An Unwanted Surprise from Proposition 13

The dark time of every decreasing property values has ended and there appears to be a light at the end of the tunnel. Recent reports show California home prices in November were up 9.3% from a year ago. Alex Villacorta with Clear Capital says nationwide, home values are up by only 4.6%. He says California’s numbers are more dramatic because the state saw some of the biggest home price declines.

This is good news for property owners but Proposition 13 may hold an unwanted surprise for these same people. First a quick review of what Proposition 13 did in 1978:

Proposition 13 capped, with limited exceptions, ad valorem (Latin for “according to value”) property tax rates at one percent of full cash value at the time of acquisition. Prior to Proposition 13, local jurisdictions independently established their tax rates and the total property tax rate was the composite of the individual rates, with few limitations.

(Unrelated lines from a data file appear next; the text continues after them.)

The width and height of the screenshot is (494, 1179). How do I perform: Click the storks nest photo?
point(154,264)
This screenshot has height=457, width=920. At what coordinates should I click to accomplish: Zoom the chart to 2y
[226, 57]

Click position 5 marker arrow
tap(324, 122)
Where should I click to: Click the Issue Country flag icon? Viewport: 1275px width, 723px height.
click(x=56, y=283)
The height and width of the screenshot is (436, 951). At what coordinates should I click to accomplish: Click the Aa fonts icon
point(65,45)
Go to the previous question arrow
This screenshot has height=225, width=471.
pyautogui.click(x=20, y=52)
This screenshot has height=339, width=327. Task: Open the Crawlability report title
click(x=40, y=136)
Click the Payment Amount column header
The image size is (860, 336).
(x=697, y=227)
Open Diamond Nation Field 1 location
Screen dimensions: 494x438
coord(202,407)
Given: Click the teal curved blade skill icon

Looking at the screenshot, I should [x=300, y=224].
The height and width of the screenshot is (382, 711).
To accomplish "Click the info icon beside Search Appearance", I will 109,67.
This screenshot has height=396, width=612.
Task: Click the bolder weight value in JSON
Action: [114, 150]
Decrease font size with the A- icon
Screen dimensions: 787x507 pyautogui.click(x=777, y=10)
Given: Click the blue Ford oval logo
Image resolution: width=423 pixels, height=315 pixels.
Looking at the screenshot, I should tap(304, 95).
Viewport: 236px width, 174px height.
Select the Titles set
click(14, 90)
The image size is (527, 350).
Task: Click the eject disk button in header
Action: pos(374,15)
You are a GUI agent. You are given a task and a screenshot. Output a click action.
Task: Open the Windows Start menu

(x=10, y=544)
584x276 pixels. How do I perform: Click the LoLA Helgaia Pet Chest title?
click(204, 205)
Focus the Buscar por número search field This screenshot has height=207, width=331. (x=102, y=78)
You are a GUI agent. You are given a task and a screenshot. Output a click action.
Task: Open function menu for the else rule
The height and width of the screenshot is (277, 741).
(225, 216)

Proposition 13 replaced the practice of annually reassessing property at market value with a system based on cost at acquisition. Prior to Proposition 13, if homes in a neighborhood sold for higher prices, neighboring properties might have been reassessed based on the newly increased area values. Under Prop. 13, the property is assessed for tax purposes only when it changes ownership. As long as the property is not sold, future increases in assessed value are limited to an annual inflation factor of no more than 2%.

The surprise waiting for many homeowners is: Beginning next year, millions of California homeowners will begin to see unexpected increases in their property taxes, well above the 2 percent per year cap set by Proposition 13.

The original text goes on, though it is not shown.